> Problem
Exactly the lines below from the one with "Click the page's vertical scrollbar" up to and including the one with "You are a computer-use agent. Screen" make up the answer, with nothing else added.

[Collected data]

»»

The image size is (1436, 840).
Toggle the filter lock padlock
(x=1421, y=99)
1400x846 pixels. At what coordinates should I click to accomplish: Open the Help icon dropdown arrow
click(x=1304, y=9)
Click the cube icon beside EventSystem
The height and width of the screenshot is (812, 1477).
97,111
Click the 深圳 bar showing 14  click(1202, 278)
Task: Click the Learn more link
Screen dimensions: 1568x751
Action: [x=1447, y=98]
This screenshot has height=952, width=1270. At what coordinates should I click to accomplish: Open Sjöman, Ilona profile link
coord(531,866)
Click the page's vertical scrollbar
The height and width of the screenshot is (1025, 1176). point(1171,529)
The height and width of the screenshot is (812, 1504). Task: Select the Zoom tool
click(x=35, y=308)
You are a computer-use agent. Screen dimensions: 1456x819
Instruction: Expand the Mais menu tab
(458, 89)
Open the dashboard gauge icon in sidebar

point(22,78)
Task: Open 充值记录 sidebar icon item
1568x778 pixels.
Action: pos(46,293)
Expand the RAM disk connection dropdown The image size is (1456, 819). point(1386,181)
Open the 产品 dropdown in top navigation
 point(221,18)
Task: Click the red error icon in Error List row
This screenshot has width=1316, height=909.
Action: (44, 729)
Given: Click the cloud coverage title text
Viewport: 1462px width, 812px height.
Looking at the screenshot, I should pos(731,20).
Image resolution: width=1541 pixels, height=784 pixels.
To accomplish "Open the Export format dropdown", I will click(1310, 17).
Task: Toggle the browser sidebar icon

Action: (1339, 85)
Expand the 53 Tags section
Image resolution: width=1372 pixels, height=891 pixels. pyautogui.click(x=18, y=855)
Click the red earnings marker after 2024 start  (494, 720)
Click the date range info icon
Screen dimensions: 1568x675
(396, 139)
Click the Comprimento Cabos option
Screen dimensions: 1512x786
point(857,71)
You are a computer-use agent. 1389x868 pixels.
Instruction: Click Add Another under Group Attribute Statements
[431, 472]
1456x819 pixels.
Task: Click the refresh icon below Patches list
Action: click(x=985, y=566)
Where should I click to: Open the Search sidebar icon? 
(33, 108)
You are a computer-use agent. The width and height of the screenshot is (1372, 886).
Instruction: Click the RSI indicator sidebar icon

««

> Expected output
Click the page's vertical scrollbar
The height and width of the screenshot is (1025, 1176). point(1171,529)
The height and width of the screenshot is (812, 1504). Task: Select the Zoom tool
click(x=35, y=308)
You are a computer-use agent. Screen dimensions: 1456x819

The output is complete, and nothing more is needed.